Cloth Seal, American, Canton, Mass, Image & Found by Stephanie Inskeep.
Found in Charleston, South Carolina, U.S.A., 26mm.

No / 899 / 26 1/2 / YDS // CANTON curved down MASS. curved up

The rivet disc markings are fairly standard showing the order number and length of the cloth in yards.

The inscription on the rove disc appears to indicate Canton, Massachusetts, which would make this the first lead cloth seal of American origin that I know of.

Although industrial cloth weaving began in 1790 in America with Samuel Slater's cotton spinning mill in Pawtucket, Rhode Island, and soon proliferated across New England to places like North Uxbridge, Massachusetts in the 19th century*, no cloth seals seem to have come to light (please let me know if you know of any!).

*Early American Manufacturing (National Park Service).

Philip Lanez suggests it might be from Neponset Cotton Factory.
See A Postcard from Canton (Canton Historical Society), "Emberglo was a trademark of the Neponset Woolen Mills, located on Walpole Street. The label had the word Neponset neatly stitched. Hank Williams’ coat started in the hands of factory workers from Canton. The coat tells a rich story that reaches beyond Hank Williams and into American history and the age of our industrial revolution.
The mill on Walpole Street is gone, but only recently.
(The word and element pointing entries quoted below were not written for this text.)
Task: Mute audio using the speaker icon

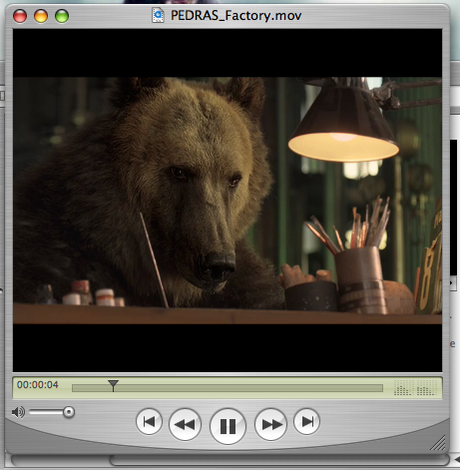Action: coord(18,412)
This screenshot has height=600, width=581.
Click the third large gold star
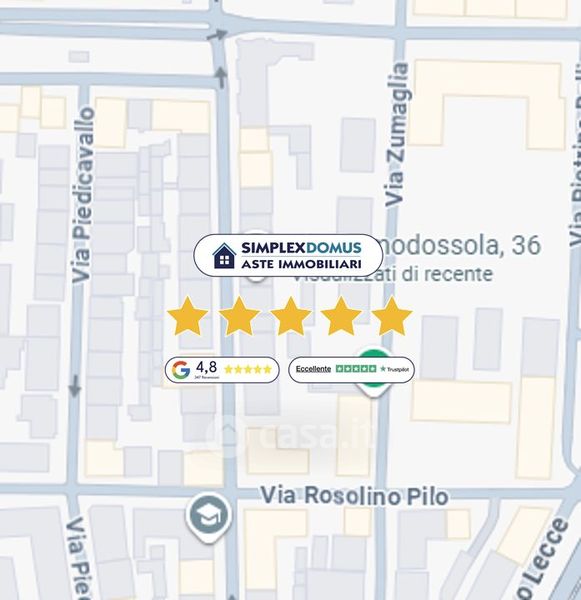290,316
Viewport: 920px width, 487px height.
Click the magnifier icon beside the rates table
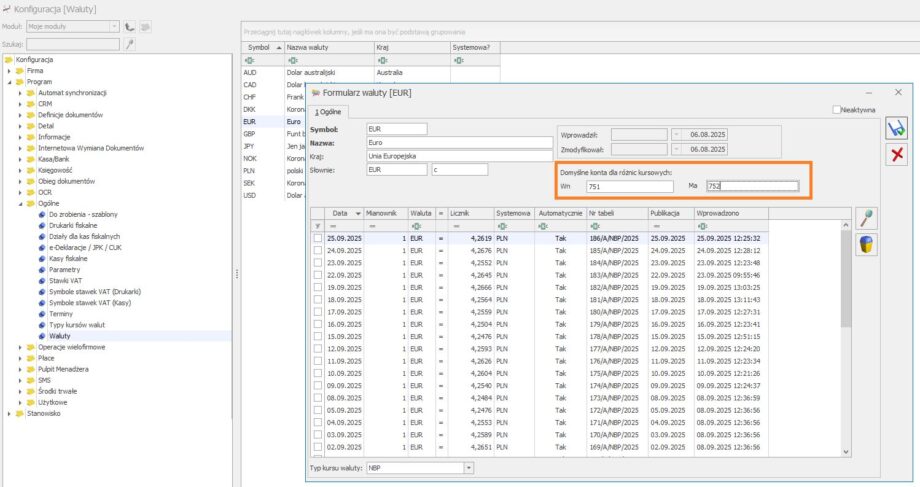pos(868,220)
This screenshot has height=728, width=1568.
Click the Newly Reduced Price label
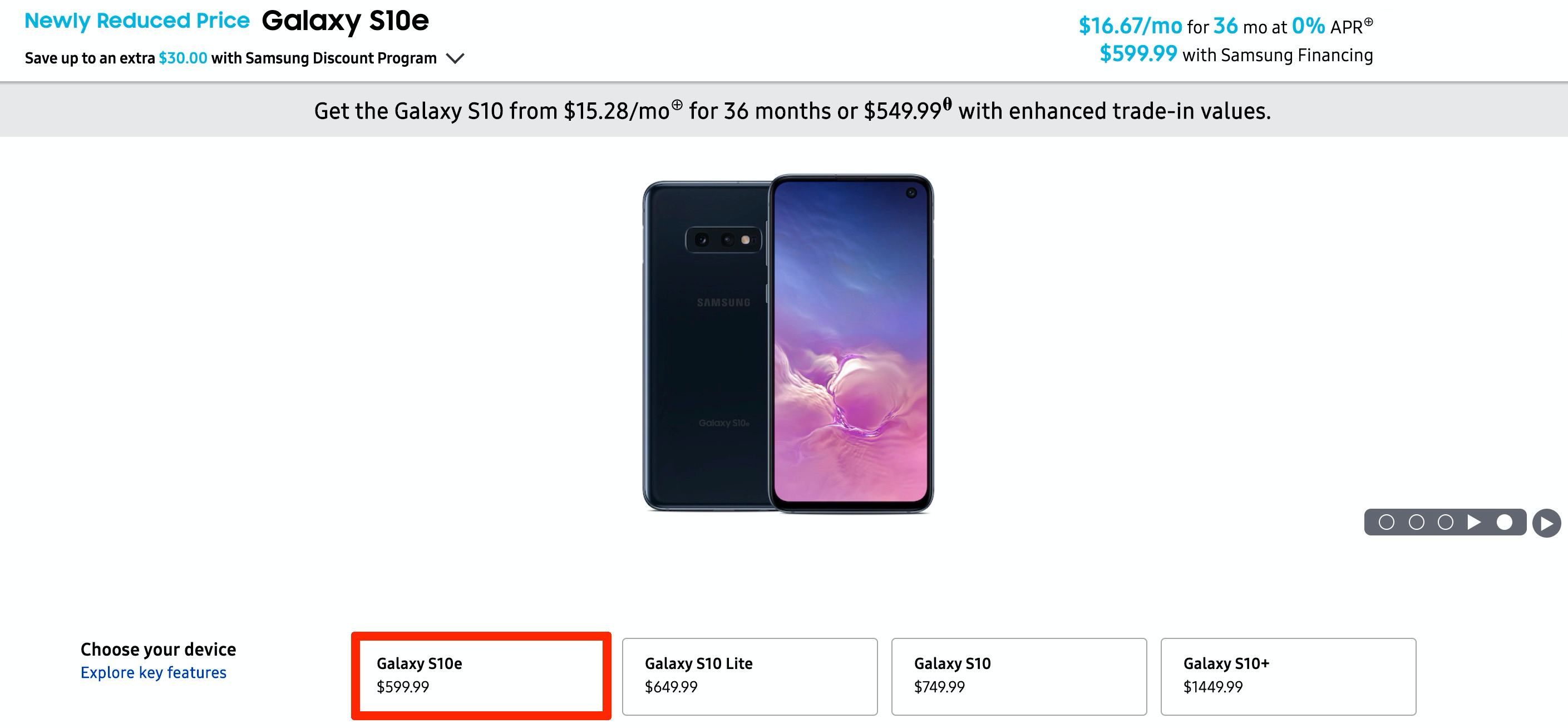pyautogui.click(x=137, y=21)
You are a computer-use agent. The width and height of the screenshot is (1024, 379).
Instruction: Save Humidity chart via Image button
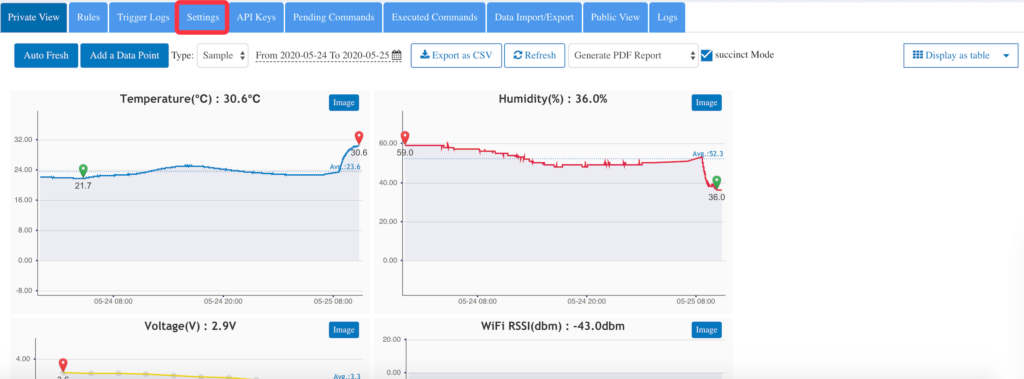click(706, 103)
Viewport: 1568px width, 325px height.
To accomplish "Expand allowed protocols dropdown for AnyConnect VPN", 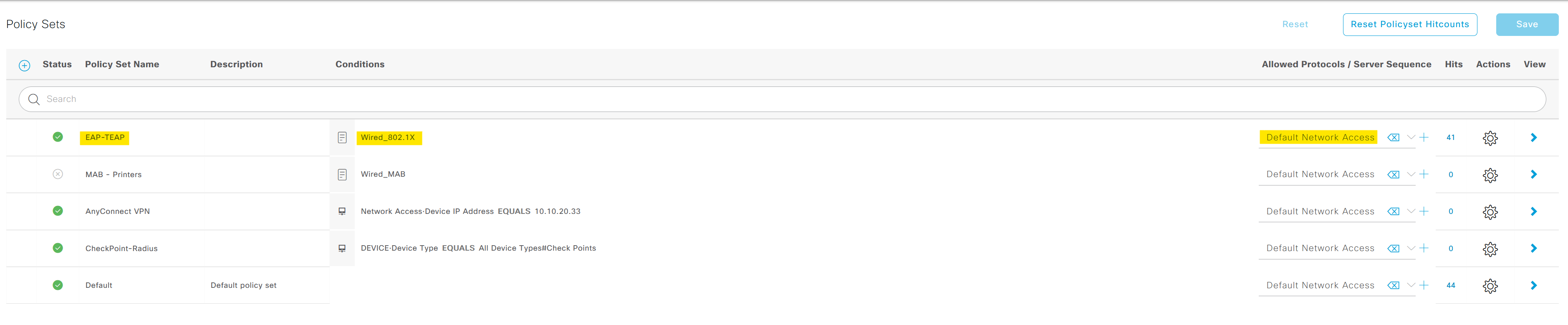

One of the most important mills in America, this site was first developed in 1801. When you stand here, you are on the original site of the second cotton factory in the colonies, the first being the 1799 Samuel Slater Mill in Pawtucket, Rhode Island. ...

Beaumont visited Canton, where he was so pleased with the mill-privilege that he agreed to furnish the machinery; his partners, Lemuel Bailey and Abel Fisher, would erect a substantial dam and a building for a factory. The construction of the dam and factory progressed during the year of 1801, and the machines were running by 1802. The first work of the factory was the manufacture of wickyarn for candle-makers. Soon thereafter, the mill began to make yarn for warp and filling for domestic fabrics. The first piece of cloth made was for sheeting. Beaumont said of it: “This, in 1802, was the first piece of cotton cloth ever made in America from mule-yarn, either all or in part produced.” Beaumont was mistaken: Cotton cloth had been made in 1794 in a factory in New York, but Beaumont’s mill was nonetheless producing fine cloth that sold for 50 cents a yard. ...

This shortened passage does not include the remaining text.